Después miré y había
una muchedumbre inmensa, que nadie podría contar, de toda nación, razas,
pueblos y lenguas, de pie delante del trono y el Cordero, vestidos con
vestiduras blancas y con palmas en sus manos. (Ap 7,9)
El
relato del libro del apocalipsis nos lleva al cielo para contemplar a los
santos que llegan como una multitud innumerable de toda raza y lengua que se
postran y alaban a Dios. Así contemplamos este momento glorioso de los santos
en la presencia de Dios por el que han dedicado su vida. Es la llegada a la
meta hacia la que han estado siempre caminando.
Vienen
de la gran tribulación, lo que significa que no ha sido fácil ser fieles. Han
tenido que enfrentarse a muchas pruebas y algunas de ellas han sido muy duras.

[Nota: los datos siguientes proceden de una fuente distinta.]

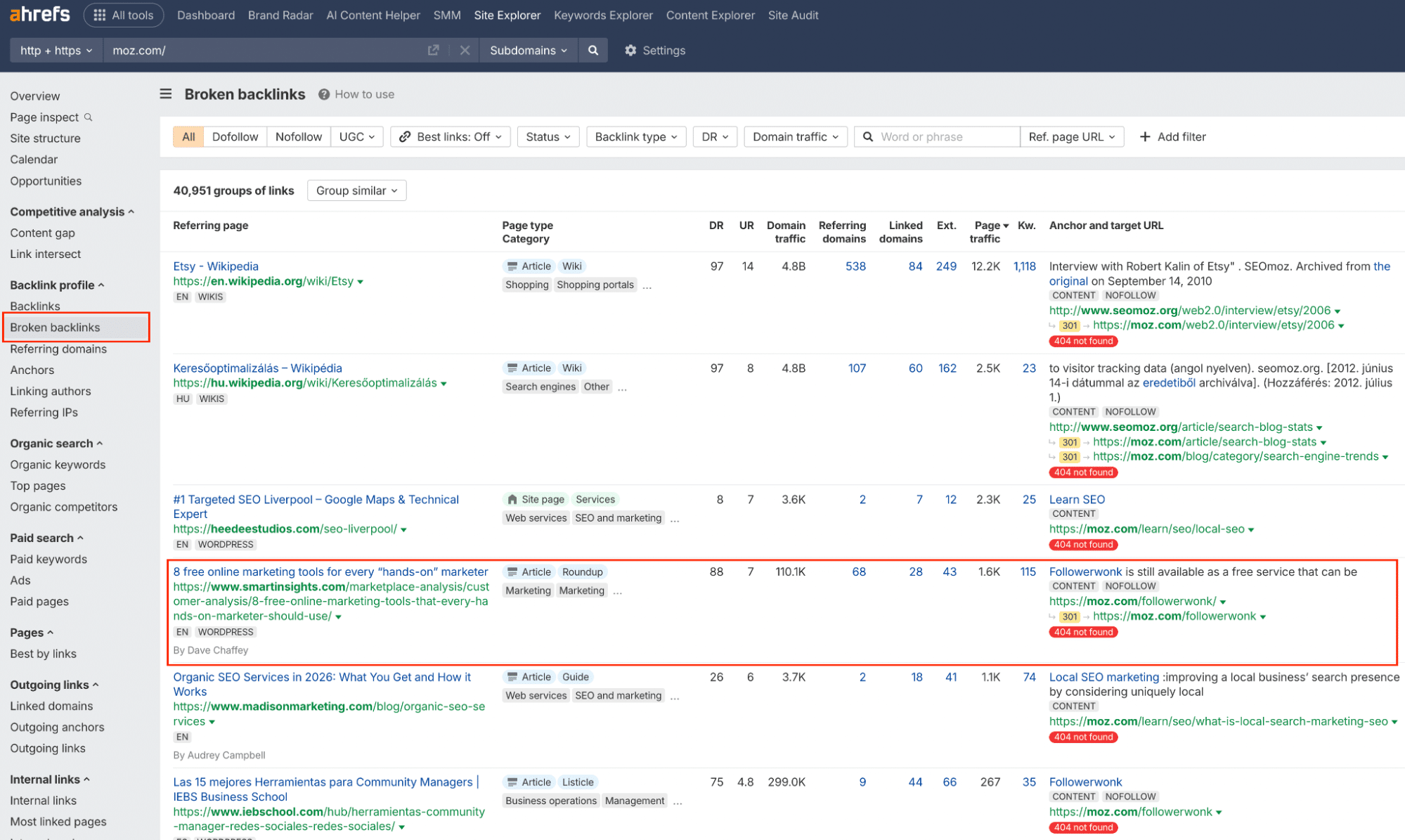
Task: Click Add filter button
Action: [x=1172, y=137]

Han sufrido persecuciones, calumnias, incluso el martirio; también se han visto
enfrentados a numerosas tentaciones ante los atractivos del mundo y las
dificultades que vivían, pero unidos a Cristo las han superado.
Han
blanqueado sus mantos con la sangre del Cordero. Eran pecadores, no
fueron inmaculados desde el principio, venían de una vida de pecados, pero han
sido rescatados por Cristo, por su sangre derramada en la cruz. Fieles y
agradecidos a la redención han sido purificados de sus pecados y ahora pueden
estar en la presencia de Dios.
Esta es la meta a la que todos deseamos llegar: encontrar a Dios para postrarnos y alabarlo en persona y sentir la fuerza de su presencia. Verlo cara a cara, tal cual es. San Juan, en su carta, nos dice que llegaremos a ser semejantes a él. Lo que quiere decir que la meta es más alta de lo que imaginamos: llegar a ser santos como Dios es santo. Ya somos hijos de Dios por el amor que el Padre nos ha tenido y estamos destinados a ser como Cristo.
Por
eso el Evangelio de este día nos propone como modelo de vida las
Bienaventuranzas. Son bienaventurados los que han reflejado en su vida al mismo
Jesucristo: los pobres, los mansos, los que lloran, los que tienen hambre y sed
de justicia, los misericordiosos, los limpios de corazón, los que trabajan por
la paz y todos los perseguidos por el
evangelio.
Una
vocación excelente para todos llegar a ser imagen de Cristo en medio del mundo
y llenarlo con la luz del Evangelio.
Jesús
culmina las bienaventuranzas invitándonos a la alegría, siempre alegres aunque
seamos incomprendidos y perseguidos.
Tú solo eres santo
Señor y yo me postro ante ti. Caigo de rodillas en tu presencia porque me
siento sobrecogido ante tanto amor y tanta bondad. Eres grande porque te has
hecho pequeño para acercarte a nosotros y rescatarnos de nuestras miserias.
Bendito seas por siempre Señor Jesucristo. Yo me uno al coro de todos los santos para cantar por siempre tu alabanza.